**Passage to read**
<<<<

QUICK & EASY PEPPERONI LOAF



Quick & Easy Pepperoni Loaf image

I had something similar to this at a party and loved it. So, I did my best to recreate it for my next party! I've since learned this is a very different method than what she used, but I love my version because it is fast and tastes just as good. This is good as a sandwich or cut into smaller slices as an appetizer. (Servings vary depending on size of slices.) Can be made ahead of time and kept in refrigerator until ready to heat. (Refrigerated loaf will need to be heated a bit longer.)

Provided by Soup Fly

Categories     Lunch/Snacks

Time 20m

Yield 1 loaf

Number Of Ingredients 7

1 baked French bread or 1 Italian bread, 12 inch size
1 (3 ounce) package sliced pepperoni (I use Hormel)
2 tablespoons cream cheese
1 -2 tablespoon italian seasoning
5 slices mozzarella cheese
5 slices provolone cheese
1 cup marinara sauce

Steps:

  • Slice off top half of bread, cutting lengthwise.

>>>>

**Data excerpt**

<<<<

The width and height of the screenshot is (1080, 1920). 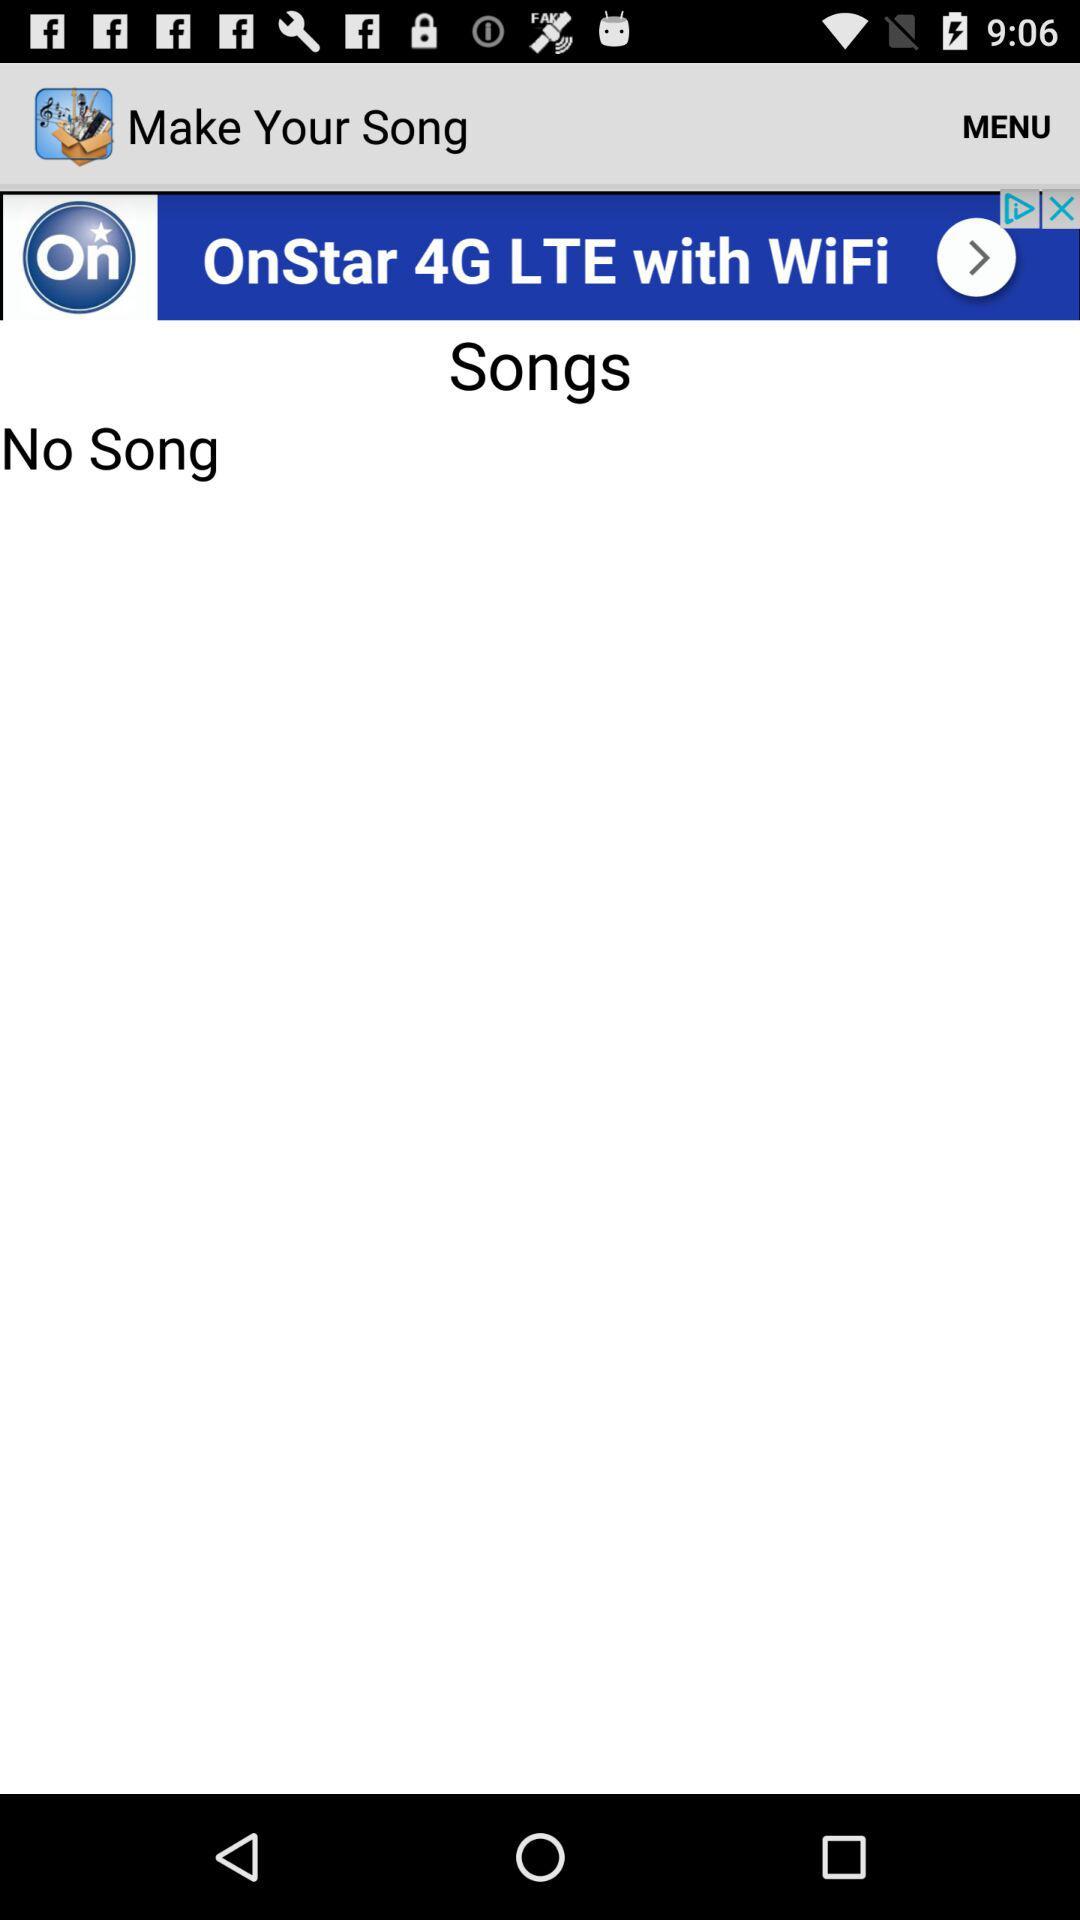 I want to click on advertising bar, so click(x=540, y=253).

>>>>

**Instructions**
• A. Answer these questions from the pepperoni loaf recipe, one answer per line, marked (i), (ii), (iii) like the questions:
(i) How much time does the recipe list?
(ii) How many slices of provolone cheese does it call for?
(iii) Which brand of sliced pepperoni does the writer use?
• B. Translate this sentence from the pepperoni loaf recipe into Spanish: "This is good as a sandwich or cut into smaller slices as an appetizer."
• C. Write the next steps of the pepperoni loaf recipe, picking up after its last step, "Slice off top half of bread, cutting lengthwise."

**Outputs by task**
• A.
(i) 20 minutes
(ii) 5 slices
(iii) Hormel

• B. Esto queda bien como sándwich o cortado en rebanadas más pequeñas como aperitivo.

• C.
  • Spread cream cheese over entire length of bottom half of bread.
  • Sprinkle Italian seasoning over cream cheese.
  • Lay 5 slices of mozarella cheese over length of bread.
  • Layer pepperoni over mozarella cheese (you may need to make more than one pepperoni layer, just keep going until you use it all).
  • Place 5 slices of provolone cheese on top of pepperoni.
  • Place top half on bread back on sandwich.
  • Wrap in aluminum foil.
  • Bake at 350 degrees for about 10 minutes.
  • Slice and serve with warmed marinara for dipping.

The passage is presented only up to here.